I’m a professor of mechanical engineering at Lafayette College, and served as department head from 2012-2017. I joined Lafayette in 2005. After college and grad school at the University of California, Berkeley, I spent my first few years of faculty life at Harvey Mudd College.
I write an essay series called “An Engineer Reads a Novel” for Public Books, often focusing on the need for Technological Citizenship. I am an advocate for inclusivity, equity, and interdisciplinarity; at Lafayette, I served as founding co-director of the Hanson Center for Inclusive STEM Education. I’m eager to help engineers and non-engineers alike appreciate the way values are embedded in socially constructed technology, with hope we can actively embed social, environmental, racial, and economic justice as we design our future.
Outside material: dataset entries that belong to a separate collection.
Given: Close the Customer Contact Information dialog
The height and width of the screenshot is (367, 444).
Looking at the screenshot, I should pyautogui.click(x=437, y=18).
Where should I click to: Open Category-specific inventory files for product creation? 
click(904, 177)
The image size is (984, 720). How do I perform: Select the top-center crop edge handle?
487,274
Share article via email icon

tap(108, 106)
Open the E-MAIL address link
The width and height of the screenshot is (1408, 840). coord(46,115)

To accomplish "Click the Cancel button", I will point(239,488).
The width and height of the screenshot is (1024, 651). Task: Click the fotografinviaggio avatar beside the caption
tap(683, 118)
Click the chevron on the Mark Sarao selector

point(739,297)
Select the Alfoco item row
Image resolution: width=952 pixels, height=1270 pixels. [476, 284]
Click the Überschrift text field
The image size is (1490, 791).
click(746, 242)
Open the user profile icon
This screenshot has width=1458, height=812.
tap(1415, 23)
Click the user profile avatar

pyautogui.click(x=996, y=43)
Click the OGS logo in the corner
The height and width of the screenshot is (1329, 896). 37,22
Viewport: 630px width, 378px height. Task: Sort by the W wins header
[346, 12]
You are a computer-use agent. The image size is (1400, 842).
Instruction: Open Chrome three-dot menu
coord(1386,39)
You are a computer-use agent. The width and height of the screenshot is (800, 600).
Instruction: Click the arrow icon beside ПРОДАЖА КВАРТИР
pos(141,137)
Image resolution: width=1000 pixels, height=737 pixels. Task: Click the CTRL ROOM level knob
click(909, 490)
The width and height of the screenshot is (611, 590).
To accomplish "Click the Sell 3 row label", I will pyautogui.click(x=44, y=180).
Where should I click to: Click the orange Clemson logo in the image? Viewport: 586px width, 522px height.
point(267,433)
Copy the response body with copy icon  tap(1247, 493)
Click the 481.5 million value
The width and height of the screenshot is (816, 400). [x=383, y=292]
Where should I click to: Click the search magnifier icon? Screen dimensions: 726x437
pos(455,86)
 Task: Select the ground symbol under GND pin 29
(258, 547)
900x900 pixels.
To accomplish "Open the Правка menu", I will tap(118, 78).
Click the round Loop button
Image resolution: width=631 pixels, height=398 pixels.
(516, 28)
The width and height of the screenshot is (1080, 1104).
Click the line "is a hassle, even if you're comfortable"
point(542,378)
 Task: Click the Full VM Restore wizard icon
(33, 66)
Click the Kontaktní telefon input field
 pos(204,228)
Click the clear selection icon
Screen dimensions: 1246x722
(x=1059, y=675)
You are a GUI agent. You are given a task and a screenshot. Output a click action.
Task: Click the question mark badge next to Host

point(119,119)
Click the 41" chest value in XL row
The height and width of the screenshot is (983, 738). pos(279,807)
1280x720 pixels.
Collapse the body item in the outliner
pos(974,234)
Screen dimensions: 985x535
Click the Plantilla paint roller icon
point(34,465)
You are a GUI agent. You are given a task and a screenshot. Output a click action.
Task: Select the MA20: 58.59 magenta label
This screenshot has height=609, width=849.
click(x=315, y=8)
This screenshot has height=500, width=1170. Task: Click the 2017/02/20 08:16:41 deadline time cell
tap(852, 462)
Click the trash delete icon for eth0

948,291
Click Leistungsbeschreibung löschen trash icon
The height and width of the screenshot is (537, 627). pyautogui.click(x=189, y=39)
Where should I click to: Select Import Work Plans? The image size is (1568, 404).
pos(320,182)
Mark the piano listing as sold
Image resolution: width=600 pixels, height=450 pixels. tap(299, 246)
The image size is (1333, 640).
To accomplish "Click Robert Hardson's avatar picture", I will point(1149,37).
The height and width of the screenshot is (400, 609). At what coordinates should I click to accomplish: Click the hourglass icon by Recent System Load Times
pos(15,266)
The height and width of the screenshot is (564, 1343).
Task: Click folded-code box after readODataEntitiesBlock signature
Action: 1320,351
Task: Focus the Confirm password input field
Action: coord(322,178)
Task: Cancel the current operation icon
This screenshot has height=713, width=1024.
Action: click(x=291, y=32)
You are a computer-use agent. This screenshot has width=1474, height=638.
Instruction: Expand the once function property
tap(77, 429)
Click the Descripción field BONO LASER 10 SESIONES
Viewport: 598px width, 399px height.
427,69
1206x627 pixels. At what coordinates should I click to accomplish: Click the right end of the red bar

I am an active member of the ASEE Liberal Education/Engineering & Society community.
I love fluid mechanics, and have ever since I first mixed corn starch and water together in the kitchen sink. At Cal, I completed my Ph.D. thesis on computational simulations of blood flow in severely stenotic arteries with Stan Berger. David Saloner at UCSF helped me understand how modeling like mine was relevant to the diagnosis and treatment decisions being made by radiologists and surgeons. I still focus primarily on the dynamics of biological fluids in diseased vessels, with both computational and experimental methods, and my landscape has broadened to include aneurismal vessels, venous valve disorder, and the mechanics of artery walls, as well as respiratory flow in asthmatic airways.
I’ve also studied the aerodynamics of Wiffle ball and badminton. I’m always game to investigate an interesting question in fluid mechanics, especially if I can persuade some undergraduates to sleuth around and marvel with me.
The Second Edition of my textbook integrating solid and fluid mechanics with significant historical context, co-written with Clive Dym and Lori Bassman, was published in 2015. I joined Team Mase as co-author of the Fourth Edition of Continuum Mechanics for Engineers, published in 2020. An essay, or perhaps a manifesto, appeared in Inside Higher Ed in 2014: Chocolate and Peanut Butter. I also write fiction, including the novel The Place You’re Supposed to Laugh (2018).